# What about funk and soul?



## mhammer (Nov 30, 2007)

I grew up on funk and soul music. Maybe it was a time of less segregated music. Maybe it was local DJs that had a penchant for the stuff. Maybe there simply wasn't quite as much product of every kind, so that every genre of music was gotten around to. But my diverse array of guitar heroes included both Steve Cropper and Jimmy Nolan.

When both Prince and Aretha Franklin passed away, we saw an outpouring of grief and respect from many here. So it's not that folks actively dislike or disrespect the genre. But when it comes to declaring what one likes or is currently listening to, I rarely see anything that might fit the category of funk or soul.

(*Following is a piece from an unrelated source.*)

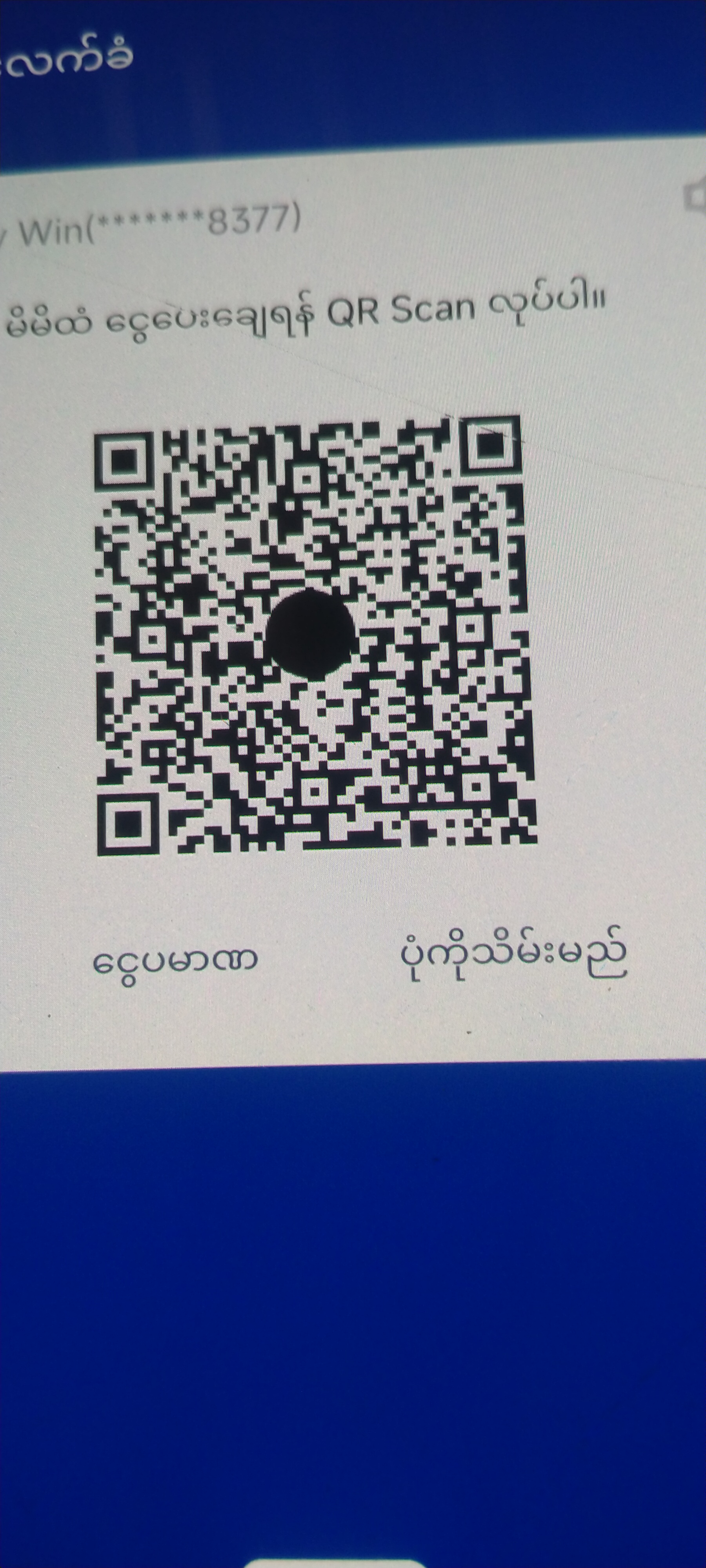Toggle the speaker sound icon
The width and height of the screenshot is (706, 1568).
click(695, 197)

Is it the case that contemporary music provides nothing that appeals to younger members, and my affection for it stems from a more productive and "musical" era? Is it the case that funk and soul don't have any obvious guitar heroes? Or do members here view it as that vegetable their mom puts on the plate, like squash, that they will eat but don't really look forward to?


----------



## Distortion (Sep 16, 2015)

some recent popular Funk that got air play. Nile Rodgers on guitar.


----------



## fretzel (Aug 8, 2014)

I would consider myself a pretty big funk fan. Although I don’t have a lot of material. I have most of the Meters stuff worth having, including work they did with others like Dr John and Robert Palmer. But I file other things with funk as well, like the Chili Peppers, Edgar Winter and Little Feat. Here is a great track by Aaron Neville written by a funk master himself Allen T’oussaint.


----------



## fretzel (Aug 8, 2014)

Here is a band I stumbled upon recently that appear to be ready to carry the torch. Only covers so far, but what smokin’ covers they are. And the voice on this kid.......


----------



## bw66 (Dec 17, 2009)

I love funk and soul music, but as far as playing it goes, so much of it is horn driven and the backing vocals are so strong that it's hard to do it justice in a band context unless you have a 7 piece band with several instrumentalists who are also strong on vocals. And then there's the problem of splitting the money 7 ways...


----------



## High/Deaf (Aug 19, 2009)

bw66 said:


> I love funk and soul music, but as far as playing it goes, so much of it is horn driven and the backing vocals are so strong that it's hard to do it justice in a band context unless you have a 7 piece band with several instrumentalists who are also strong on vocals. And then there's the problem of splitting the money 7 ways...


I agree. I love the chance to play with a few horns, or heaven forbid a whole horn section. Funk is far from my core music, and I'd love play with a funk band (whether they'd want me or not is a totally separate question). 

But with that many people, any pay gigs just get sliced thinner and thinner all the time. It seems everyone has adopted the 'music should be free' mentality (we should just do what we love for free, right?) while they are happy to pay $200 to go to an NHL game. Unless you can get some $eriou$ corporate gigs, you have to recognize you are doing it to sound as good as possible and take pride in your band, regardless of any money made (although it is nice to cover gas or broken equipment fees). 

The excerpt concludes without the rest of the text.